── Material supplied

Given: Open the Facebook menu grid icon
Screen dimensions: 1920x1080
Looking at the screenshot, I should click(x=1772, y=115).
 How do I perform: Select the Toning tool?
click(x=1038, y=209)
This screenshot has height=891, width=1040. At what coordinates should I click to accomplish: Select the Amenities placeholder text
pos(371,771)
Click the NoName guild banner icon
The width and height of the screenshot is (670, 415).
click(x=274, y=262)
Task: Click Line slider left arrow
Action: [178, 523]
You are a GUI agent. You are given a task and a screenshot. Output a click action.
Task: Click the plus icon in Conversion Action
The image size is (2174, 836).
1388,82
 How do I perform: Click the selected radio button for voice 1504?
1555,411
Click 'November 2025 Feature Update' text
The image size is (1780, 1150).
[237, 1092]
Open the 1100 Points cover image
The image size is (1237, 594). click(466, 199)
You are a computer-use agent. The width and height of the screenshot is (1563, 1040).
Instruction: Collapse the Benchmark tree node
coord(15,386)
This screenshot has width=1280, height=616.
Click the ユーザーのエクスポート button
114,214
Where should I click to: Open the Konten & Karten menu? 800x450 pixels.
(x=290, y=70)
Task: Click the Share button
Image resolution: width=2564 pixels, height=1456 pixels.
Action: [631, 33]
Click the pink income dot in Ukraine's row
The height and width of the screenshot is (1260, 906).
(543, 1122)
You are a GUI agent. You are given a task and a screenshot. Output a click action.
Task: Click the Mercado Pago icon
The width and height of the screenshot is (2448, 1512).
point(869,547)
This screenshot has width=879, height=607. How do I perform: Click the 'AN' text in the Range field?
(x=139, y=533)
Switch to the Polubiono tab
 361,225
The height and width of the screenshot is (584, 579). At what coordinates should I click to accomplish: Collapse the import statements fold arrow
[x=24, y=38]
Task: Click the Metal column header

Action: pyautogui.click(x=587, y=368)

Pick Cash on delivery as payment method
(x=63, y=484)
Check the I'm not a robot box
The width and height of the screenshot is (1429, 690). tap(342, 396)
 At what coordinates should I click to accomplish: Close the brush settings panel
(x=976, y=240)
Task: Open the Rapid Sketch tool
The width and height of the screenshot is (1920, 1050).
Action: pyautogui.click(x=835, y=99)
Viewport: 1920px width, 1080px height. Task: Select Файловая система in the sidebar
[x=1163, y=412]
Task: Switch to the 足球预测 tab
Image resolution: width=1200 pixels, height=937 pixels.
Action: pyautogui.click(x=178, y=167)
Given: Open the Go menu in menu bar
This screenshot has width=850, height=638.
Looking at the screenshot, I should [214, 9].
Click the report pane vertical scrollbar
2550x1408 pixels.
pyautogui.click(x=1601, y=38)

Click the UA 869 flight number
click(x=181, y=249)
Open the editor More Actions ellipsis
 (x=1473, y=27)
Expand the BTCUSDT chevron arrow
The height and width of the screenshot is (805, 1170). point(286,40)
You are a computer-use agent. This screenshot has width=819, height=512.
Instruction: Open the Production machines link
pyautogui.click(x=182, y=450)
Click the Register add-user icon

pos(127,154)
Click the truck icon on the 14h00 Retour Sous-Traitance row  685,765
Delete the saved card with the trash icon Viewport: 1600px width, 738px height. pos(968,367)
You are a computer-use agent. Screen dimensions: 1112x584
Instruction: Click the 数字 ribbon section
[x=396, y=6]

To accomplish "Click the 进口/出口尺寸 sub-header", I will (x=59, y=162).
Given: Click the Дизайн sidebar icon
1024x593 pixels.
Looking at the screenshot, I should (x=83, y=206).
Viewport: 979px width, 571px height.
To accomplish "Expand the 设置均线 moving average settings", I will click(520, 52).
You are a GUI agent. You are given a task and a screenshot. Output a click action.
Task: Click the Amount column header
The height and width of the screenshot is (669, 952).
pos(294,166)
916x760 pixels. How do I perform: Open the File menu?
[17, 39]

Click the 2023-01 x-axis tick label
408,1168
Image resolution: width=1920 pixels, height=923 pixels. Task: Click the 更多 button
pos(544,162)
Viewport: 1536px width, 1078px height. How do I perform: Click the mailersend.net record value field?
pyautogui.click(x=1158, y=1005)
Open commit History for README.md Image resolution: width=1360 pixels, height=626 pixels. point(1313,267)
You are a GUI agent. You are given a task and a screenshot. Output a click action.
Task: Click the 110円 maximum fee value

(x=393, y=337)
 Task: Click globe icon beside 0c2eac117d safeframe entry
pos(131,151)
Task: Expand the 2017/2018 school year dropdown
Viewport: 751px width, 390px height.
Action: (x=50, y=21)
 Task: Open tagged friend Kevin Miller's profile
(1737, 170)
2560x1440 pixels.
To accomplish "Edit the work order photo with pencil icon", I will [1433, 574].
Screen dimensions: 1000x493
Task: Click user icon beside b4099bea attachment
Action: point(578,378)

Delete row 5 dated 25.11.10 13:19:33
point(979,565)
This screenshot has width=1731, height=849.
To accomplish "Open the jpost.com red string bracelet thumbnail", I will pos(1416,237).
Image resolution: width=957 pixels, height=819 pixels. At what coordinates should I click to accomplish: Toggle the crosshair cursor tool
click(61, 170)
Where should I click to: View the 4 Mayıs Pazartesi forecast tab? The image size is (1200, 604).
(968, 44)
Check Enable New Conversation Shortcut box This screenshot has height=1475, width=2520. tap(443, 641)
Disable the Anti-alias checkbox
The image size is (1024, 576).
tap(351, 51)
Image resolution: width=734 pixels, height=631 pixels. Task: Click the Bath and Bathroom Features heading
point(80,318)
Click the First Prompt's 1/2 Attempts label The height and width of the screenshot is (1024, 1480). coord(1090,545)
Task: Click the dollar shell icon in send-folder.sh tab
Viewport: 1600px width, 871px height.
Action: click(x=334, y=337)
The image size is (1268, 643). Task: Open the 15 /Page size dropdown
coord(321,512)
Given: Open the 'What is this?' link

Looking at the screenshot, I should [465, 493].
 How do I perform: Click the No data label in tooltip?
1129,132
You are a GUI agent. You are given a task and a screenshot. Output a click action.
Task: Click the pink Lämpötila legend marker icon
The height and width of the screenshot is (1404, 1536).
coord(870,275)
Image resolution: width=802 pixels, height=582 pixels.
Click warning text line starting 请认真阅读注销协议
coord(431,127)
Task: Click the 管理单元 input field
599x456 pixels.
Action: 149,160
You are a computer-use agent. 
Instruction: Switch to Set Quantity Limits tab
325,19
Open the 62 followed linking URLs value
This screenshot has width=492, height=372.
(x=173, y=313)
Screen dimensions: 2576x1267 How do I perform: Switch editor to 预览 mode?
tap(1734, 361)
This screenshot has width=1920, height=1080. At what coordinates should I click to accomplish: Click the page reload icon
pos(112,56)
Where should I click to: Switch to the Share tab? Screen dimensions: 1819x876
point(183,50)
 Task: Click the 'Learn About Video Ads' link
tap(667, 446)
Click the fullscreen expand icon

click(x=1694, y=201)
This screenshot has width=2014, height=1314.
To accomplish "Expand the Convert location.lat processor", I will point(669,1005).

────

(Your instructions): Change every "GUI agent" in all the items above to "screen assistant" and reproduce them with nothing else altered.

(Solution to this problem):
Given: Open the Facebook menu grid icon
Screen dimensions: 1920x1080
Looking at the screenshot, I should click(x=1772, y=115).
 How do I perform: Select the Toning tool?
click(x=1038, y=209)
This screenshot has height=891, width=1040. At what coordinates should I click to accomplish: Select the Amenities placeholder text
pos(371,771)
Click the NoName guild banner icon
The width and height of the screenshot is (670, 415).
click(x=274, y=262)
Task: Click Line slider left arrow
Action: [178, 523]
You are a screen assistant. You are given a task and a screenshot. Output a click action.
Task: Click the plus icon in Conversion Action
The image size is (2174, 836).
1388,82
 How do I perform: Click the selected radio button for voice 1504?
1555,411
Click 'November 2025 Feature Update' text
The image size is (1780, 1150).
[237, 1092]
Open the 1100 Points cover image
The image size is (1237, 594). click(466, 199)
You are a computer-use agent. The width and height of the screenshot is (1563, 1040).
Instruction: Collapse the Benchmark tree node
coord(15,386)
This screenshot has width=1280, height=616.
Click the ユーザーのエクスポート button
114,214
Where should I click to: Open the Konten & Karten menu? 800x450 pixels.
(x=290, y=70)
Task: Click the Share button
Image resolution: width=2564 pixels, height=1456 pixels.
Action: [631, 33]
Click the pink income dot in Ukraine's row
The height and width of the screenshot is (1260, 906).
(543, 1122)
You are a screen assistant. You are given a task and a screenshot. Output a click action.
Task: Click the Mercado Pago icon
The width and height of the screenshot is (2448, 1512).
point(869,547)
This screenshot has width=879, height=607. How do I perform: Click the 'AN' text in the Range field?
(x=139, y=533)
Switch to the Polubiono tab
 361,225
The height and width of the screenshot is (584, 579). At what coordinates should I click to accomplish: Collapse the import statements fold arrow
[x=24, y=38]
Task: Click the Metal column header

Action: pyautogui.click(x=587, y=368)

Pick Cash on delivery as payment method
(x=63, y=484)
Check the I'm not a robot box
The width and height of the screenshot is (1429, 690). tap(342, 396)
 At what coordinates should I click to accomplish: Close the brush settings panel
(x=976, y=240)
Task: Open the Rapid Sketch tool
The width and height of the screenshot is (1920, 1050).
Action: pyautogui.click(x=835, y=99)
Viewport: 1920px width, 1080px height. Task: Select Файловая система in the sidebar
[x=1163, y=412]
Task: Switch to the 足球预测 tab
Image resolution: width=1200 pixels, height=937 pixels.
Action: pyautogui.click(x=178, y=167)
Given: Open the Go menu in menu bar
This screenshot has width=850, height=638.
Looking at the screenshot, I should [214, 9].
Click the report pane vertical scrollbar
2550x1408 pixels.
pyautogui.click(x=1601, y=38)

Click the UA 869 flight number
click(x=181, y=249)
Open the editor More Actions ellipsis
 (x=1473, y=27)
Expand the BTCUSDT chevron arrow
The height and width of the screenshot is (805, 1170). point(286,40)
You are a computer-use agent. This screenshot has width=819, height=512.
Instruction: Open the Production machines link
pyautogui.click(x=182, y=450)
Click the Register add-user icon

pos(127,154)
Click the truck icon on the 14h00 Retour Sous-Traitance row  685,765
Delete the saved card with the trash icon Viewport: 1600px width, 738px height. pos(968,367)
You are a computer-use agent. Screen dimensions: 1112x584
Instruction: Click the 数字 ribbon section
[x=396, y=6]

To accomplish "Click the 进口/出口尺寸 sub-header", I will (x=59, y=162).
Given: Click the Дизайн sidebar icon
1024x593 pixels.
Looking at the screenshot, I should (x=83, y=206).
Viewport: 979px width, 571px height.
To accomplish "Expand the 设置均线 moving average settings", I will click(520, 52).
You are a screen assistant. You are given a task and a screenshot. Output a click action.
Task: Click the Amount column header
The height and width of the screenshot is (669, 952).
pos(294,166)
916x760 pixels. How do I perform: Open the File menu?
[17, 39]

Click the 2023-01 x-axis tick label
408,1168
Image resolution: width=1920 pixels, height=923 pixels. Task: Click the 更多 button
pos(544,162)
Viewport: 1536px width, 1078px height. How do I perform: Click the mailersend.net record value field?
pyautogui.click(x=1158, y=1005)
Open commit History for README.md Image resolution: width=1360 pixels, height=626 pixels. point(1313,267)
You are a screen assistant. You are given a task and a screenshot. Output a click action.
Task: Click the 110円 maximum fee value

(x=393, y=337)
 Task: Click globe icon beside 0c2eac117d safeframe entry
pos(131,151)
Task: Expand the 2017/2018 school year dropdown
Viewport: 751px width, 390px height.
Action: (x=50, y=21)
 Task: Open tagged friend Kevin Miller's profile
(1737, 170)
2560x1440 pixels.
To accomplish "Edit the work order photo with pencil icon", I will [1433, 574].
Screen dimensions: 1000x493
Task: Click user icon beside b4099bea attachment
Action: point(578,378)

Delete row 5 dated 25.11.10 13:19:33
point(979,565)
This screenshot has width=1731, height=849.
To accomplish "Open the jpost.com red string bracelet thumbnail", I will pos(1416,237).
Image resolution: width=957 pixels, height=819 pixels. At what coordinates should I click to accomplish: Toggle the crosshair cursor tool
click(61, 170)
Where should I click to: View the 4 Mayıs Pazartesi forecast tab? The image size is (1200, 604).
(968, 44)
Check Enable New Conversation Shortcut box This screenshot has height=1475, width=2520. tap(443, 641)
Disable the Anti-alias checkbox
The image size is (1024, 576).
tap(351, 51)
Image resolution: width=734 pixels, height=631 pixels. Task: Click the Bath and Bathroom Features heading
point(80,318)
Click the First Prompt's 1/2 Attempts label The height and width of the screenshot is (1024, 1480). coord(1090,545)
Task: Click the dollar shell icon in send-folder.sh tab
Viewport: 1600px width, 871px height.
Action: click(x=334, y=337)
The image size is (1268, 643). Task: Open the 15 /Page size dropdown
coord(321,512)
Given: Open the 'What is this?' link

Looking at the screenshot, I should [465, 493].
 How do I perform: Click the No data label in tooltip?
1129,132
You are a screen assistant. You are given a task and a screenshot. Output a click action.
Task: Click the pink Lämpötila legend marker icon
The height and width of the screenshot is (1404, 1536).
coord(870,275)
Image resolution: width=802 pixels, height=582 pixels.
Click warning text line starting 请认真阅读注销协议
coord(431,127)
Task: Click the 管理单元 input field
599x456 pixels.
Action: 149,160
You are a computer-use agent. 
Instruction: Switch to Set Quantity Limits tab
325,19
Open the 62 followed linking URLs value
This screenshot has width=492, height=372.
(x=173, y=313)
Screen dimensions: 2576x1267 How do I perform: Switch editor to 预览 mode?
tap(1734, 361)
This screenshot has width=1920, height=1080. At what coordinates should I click to accomplish: Click the page reload icon
pos(112,56)
Where should I click to: Switch to the Share tab? Screen dimensions: 1819x876
point(183,50)
 Task: Click the 'Learn About Video Ads' link
tap(667, 446)
Click the fullscreen expand icon

click(x=1694, y=201)
This screenshot has width=2014, height=1314.
To accomplish "Expand the Convert location.lat processor", I will point(669,1005).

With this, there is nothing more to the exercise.